- EXERCISE OBJECTIVE
Word for word, give the entries back.

- RECORDED INFORMATION
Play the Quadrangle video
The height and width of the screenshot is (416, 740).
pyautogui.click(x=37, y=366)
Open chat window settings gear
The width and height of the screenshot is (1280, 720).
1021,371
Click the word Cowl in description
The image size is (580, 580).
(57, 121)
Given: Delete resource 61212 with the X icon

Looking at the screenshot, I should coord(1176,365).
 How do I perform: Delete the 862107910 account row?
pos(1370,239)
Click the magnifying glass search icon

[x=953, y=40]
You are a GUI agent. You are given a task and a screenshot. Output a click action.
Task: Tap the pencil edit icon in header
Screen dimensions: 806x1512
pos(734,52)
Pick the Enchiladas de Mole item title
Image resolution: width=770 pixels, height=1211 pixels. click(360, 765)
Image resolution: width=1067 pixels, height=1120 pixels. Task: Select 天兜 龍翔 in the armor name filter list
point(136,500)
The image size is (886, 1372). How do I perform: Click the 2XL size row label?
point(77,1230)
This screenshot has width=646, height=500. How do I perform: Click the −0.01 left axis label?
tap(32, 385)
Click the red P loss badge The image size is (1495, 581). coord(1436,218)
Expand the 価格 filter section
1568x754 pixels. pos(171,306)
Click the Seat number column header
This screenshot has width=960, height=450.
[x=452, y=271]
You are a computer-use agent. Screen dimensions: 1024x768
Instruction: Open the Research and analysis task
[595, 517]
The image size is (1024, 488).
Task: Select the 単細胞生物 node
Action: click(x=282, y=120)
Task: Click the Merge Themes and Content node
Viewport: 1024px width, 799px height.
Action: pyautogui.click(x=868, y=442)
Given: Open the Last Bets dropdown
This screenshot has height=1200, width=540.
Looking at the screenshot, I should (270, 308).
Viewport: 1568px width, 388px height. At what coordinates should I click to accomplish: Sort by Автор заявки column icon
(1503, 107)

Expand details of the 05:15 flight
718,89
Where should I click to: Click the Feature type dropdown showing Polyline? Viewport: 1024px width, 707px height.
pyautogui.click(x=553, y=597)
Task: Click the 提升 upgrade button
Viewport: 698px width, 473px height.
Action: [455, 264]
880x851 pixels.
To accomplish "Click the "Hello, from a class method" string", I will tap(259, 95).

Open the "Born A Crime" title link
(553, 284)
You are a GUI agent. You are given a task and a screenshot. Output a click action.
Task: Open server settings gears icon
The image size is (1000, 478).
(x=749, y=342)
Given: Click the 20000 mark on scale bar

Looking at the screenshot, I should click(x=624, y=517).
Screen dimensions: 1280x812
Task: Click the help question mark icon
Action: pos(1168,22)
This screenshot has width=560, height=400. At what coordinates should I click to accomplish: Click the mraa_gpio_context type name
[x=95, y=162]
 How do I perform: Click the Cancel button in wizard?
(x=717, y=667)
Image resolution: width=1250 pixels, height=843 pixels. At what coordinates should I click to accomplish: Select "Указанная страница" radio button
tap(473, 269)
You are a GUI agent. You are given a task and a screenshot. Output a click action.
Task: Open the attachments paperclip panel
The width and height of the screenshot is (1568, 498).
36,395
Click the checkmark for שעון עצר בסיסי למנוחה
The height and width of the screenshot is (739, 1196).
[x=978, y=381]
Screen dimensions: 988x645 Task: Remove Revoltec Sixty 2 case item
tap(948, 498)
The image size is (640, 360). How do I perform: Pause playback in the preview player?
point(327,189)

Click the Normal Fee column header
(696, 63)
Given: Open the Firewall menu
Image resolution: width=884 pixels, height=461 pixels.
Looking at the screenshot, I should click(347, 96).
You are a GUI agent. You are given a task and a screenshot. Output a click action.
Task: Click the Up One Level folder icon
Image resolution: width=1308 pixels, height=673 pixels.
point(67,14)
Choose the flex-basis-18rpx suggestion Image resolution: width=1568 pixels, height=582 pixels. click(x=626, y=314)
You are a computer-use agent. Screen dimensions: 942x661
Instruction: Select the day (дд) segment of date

- THE COMPLETED TASK
Play the Quadrangle video
The height and width of the screenshot is (416, 740).
pyautogui.click(x=37, y=366)
Open chat window settings gear
The width and height of the screenshot is (1280, 720).
1021,371
Click the word Cowl in description
The image size is (580, 580).
(57, 121)
Given: Delete resource 61212 with the X icon

Looking at the screenshot, I should coord(1176,365).
 How do I perform: Delete the 862107910 account row?
pos(1370,239)
Click the magnifying glass search icon

[x=953, y=40]
You are a GUI agent. You are given a task and a screenshot. Output a click action.
Task: Tap the pencil edit icon in header
Screen dimensions: 806x1512
pos(734,52)
Pick the Enchiladas de Mole item title
Image resolution: width=770 pixels, height=1211 pixels. click(360, 765)
Image resolution: width=1067 pixels, height=1120 pixels. Task: Select 天兜 龍翔 in the armor name filter list
point(136,500)
The image size is (886, 1372). How do I perform: Click the 2XL size row label?
point(77,1230)
This screenshot has width=646, height=500. How do I perform: Click the −0.01 left axis label?
tap(32, 385)
Click the red P loss badge The image size is (1495, 581). coord(1436,218)
Expand the 価格 filter section
1568x754 pixels. pos(171,306)
Click the Seat number column header
This screenshot has width=960, height=450.
[x=452, y=271]
You are a computer-use agent. Screen dimensions: 1024x768
Instruction: Open the Research and analysis task
[595, 517]
The image size is (1024, 488).
Task: Select the 単細胞生物 node
Action: click(x=282, y=120)
Task: Click the Merge Themes and Content node
Viewport: 1024px width, 799px height.
Action: pyautogui.click(x=868, y=442)
Given: Open the Last Bets dropdown
This screenshot has height=1200, width=540.
Looking at the screenshot, I should (270, 308).
Viewport: 1568px width, 388px height. At what coordinates should I click to accomplish: Sort by Автор заявки column icon
(1503, 107)

Expand details of the 05:15 flight
718,89
Where should I click to: Click the Feature type dropdown showing Polyline? Viewport: 1024px width, 707px height.
pyautogui.click(x=553, y=597)
Task: Click the 提升 upgrade button
Viewport: 698px width, 473px height.
Action: [455, 264]
880x851 pixels.
To accomplish "Click the "Hello, from a class method" string", I will tap(259, 95).

Open the "Born A Crime" title link
(553, 284)
You are a GUI agent. You are given a task and a screenshot. Output a click action.
Task: Open server settings gears icon
The image size is (1000, 478).
(x=749, y=342)
Given: Click the 20000 mark on scale bar

Looking at the screenshot, I should click(x=624, y=517).
Screen dimensions: 1280x812
Task: Click the help question mark icon
Action: pos(1168,22)
This screenshot has width=560, height=400. At what coordinates should I click to accomplish: Click the mraa_gpio_context type name
[x=95, y=162]
 How do I perform: Click the Cancel button in wizard?
(x=717, y=667)
Image resolution: width=1250 pixels, height=843 pixels. At what coordinates should I click to accomplish: Select "Указанная страница" radio button
tap(473, 269)
You are a GUI agent. You are given a task and a screenshot. Output a click action.
Task: Open the attachments paperclip panel
The width and height of the screenshot is (1568, 498).
36,395
Click the checkmark for שעון עצר בסיסי למנוחה
The height and width of the screenshot is (739, 1196).
[x=978, y=381]
Screen dimensions: 988x645 Task: Remove Revoltec Sixty 2 case item
tap(948, 498)
The image size is (640, 360). How do I perform: Pause playback in the preview player?
point(327,189)

Click the Normal Fee column header
(696, 63)
Given: Open the Firewall menu
Image resolution: width=884 pixels, height=461 pixels.
Looking at the screenshot, I should click(347, 96).
You are a GUI agent. You are given a task and a screenshot. Output a click action.
Task: Click the Up One Level folder icon
Image resolution: width=1308 pixels, height=673 pixels.
point(67,14)
Choose the flex-basis-18rpx suggestion Image resolution: width=1568 pixels, height=582 pixels. click(x=626, y=314)
You are a computer-use agent. Screen dimensions: 942x661
Instruction: Select the day (дд) segment of date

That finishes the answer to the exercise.